Yes, I am happy that talentless and uncreative folk that produced shit will lose their undeserved status of some elite category of great talents doing magical things when in reality they used simple techniques from youtube tutorials, digital tools (many of which are also AI-powered :D), referencing and outright theft fan fiction.

PS. Scrapping their crap did little good for the model unless it was properly tagged as "amateur, bad anatomy, bad hands, generic, pornorgraphic, etc". Then it was useful for negative prompting
I'm seeing a lot of (I assume?) vitriol at me as a person, and CERTAINLY at artists, which is exactly what I'm pointing out.  Thanks.

If their work wasn't valuable then tech bros who gave up after half of one tutorial wouldn't be so gleeful about devaluing it.  Through legally-not-yet-recognized theft.
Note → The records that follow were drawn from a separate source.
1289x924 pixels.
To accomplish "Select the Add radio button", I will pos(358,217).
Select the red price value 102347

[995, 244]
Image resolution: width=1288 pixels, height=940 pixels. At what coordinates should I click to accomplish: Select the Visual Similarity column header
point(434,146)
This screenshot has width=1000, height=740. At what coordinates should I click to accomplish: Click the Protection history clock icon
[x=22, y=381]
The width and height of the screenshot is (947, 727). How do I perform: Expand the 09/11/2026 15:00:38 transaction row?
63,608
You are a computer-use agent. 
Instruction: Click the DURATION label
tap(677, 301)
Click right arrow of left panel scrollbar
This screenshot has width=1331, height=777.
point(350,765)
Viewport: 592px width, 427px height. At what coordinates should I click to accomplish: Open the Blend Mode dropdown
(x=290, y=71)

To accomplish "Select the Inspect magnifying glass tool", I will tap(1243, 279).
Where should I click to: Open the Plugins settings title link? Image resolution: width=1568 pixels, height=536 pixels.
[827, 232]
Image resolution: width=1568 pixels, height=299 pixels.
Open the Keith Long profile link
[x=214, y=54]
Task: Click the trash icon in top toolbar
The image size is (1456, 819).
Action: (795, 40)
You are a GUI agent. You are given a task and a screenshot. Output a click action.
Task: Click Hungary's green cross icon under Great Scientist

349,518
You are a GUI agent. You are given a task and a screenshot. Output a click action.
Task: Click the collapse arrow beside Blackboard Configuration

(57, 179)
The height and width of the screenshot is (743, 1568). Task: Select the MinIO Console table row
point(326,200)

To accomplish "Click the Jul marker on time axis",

Also you may have missed some sarcasm.  The fascist idea of Great Men who emerge fully formed on the scene is actually nonsense?  Every artist has to practice (this is why AI bros gave up on actual creation and got jealous and larcenous, they are definitionally lazy).  By flooding the market with stolen low-quality art, you choke out a necessary market for inexpensive amateur art.

Then you don't develop the Great Artists who can draw the double-Ds just right, and then the larceny algorithm runs out of material, but tech bros (and... "people who consider art and artists decadent") ironically don't consider future consequences if they can fuck over people they don't like.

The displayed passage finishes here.